=== INFORMATION SUPPLIED ===
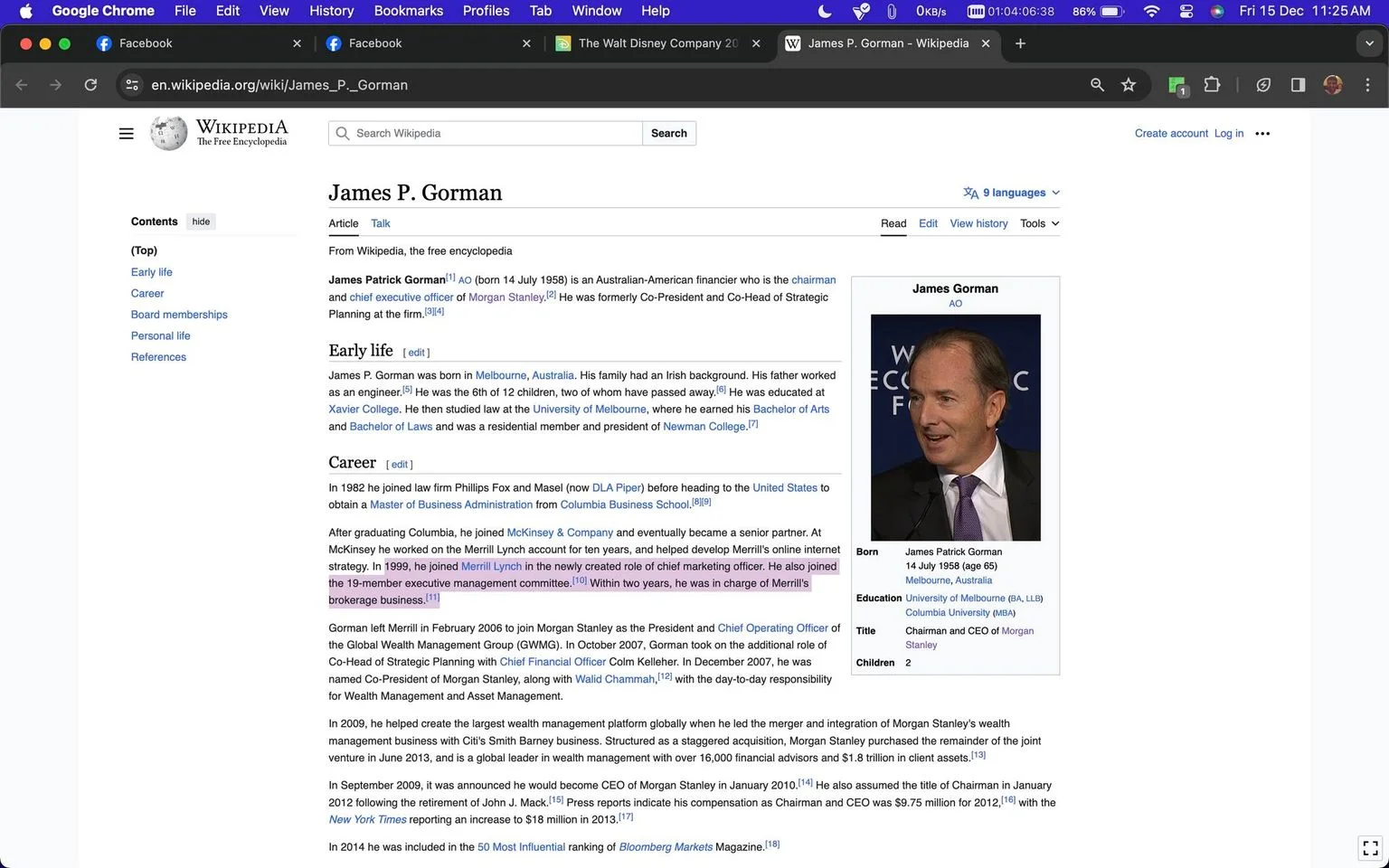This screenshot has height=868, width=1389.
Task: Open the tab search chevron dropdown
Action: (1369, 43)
===
=== INFORMATION SUPPLIED ===
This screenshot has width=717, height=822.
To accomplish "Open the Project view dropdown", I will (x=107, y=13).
===
◆ **OBJECTIVE**: Rewrite the items from the line containing "This screenshot has height=868, width=1389." through the line containing "Action: (1369, 43)", inclusive, with "chevron" replaced by "arrow" and everything else unchanged. Leave the pictures out of your answer.

◆ **COMPLETED TASK**:
This screenshot has height=868, width=1389.
Task: Open the tab search arrow dropdown
Action: (1369, 43)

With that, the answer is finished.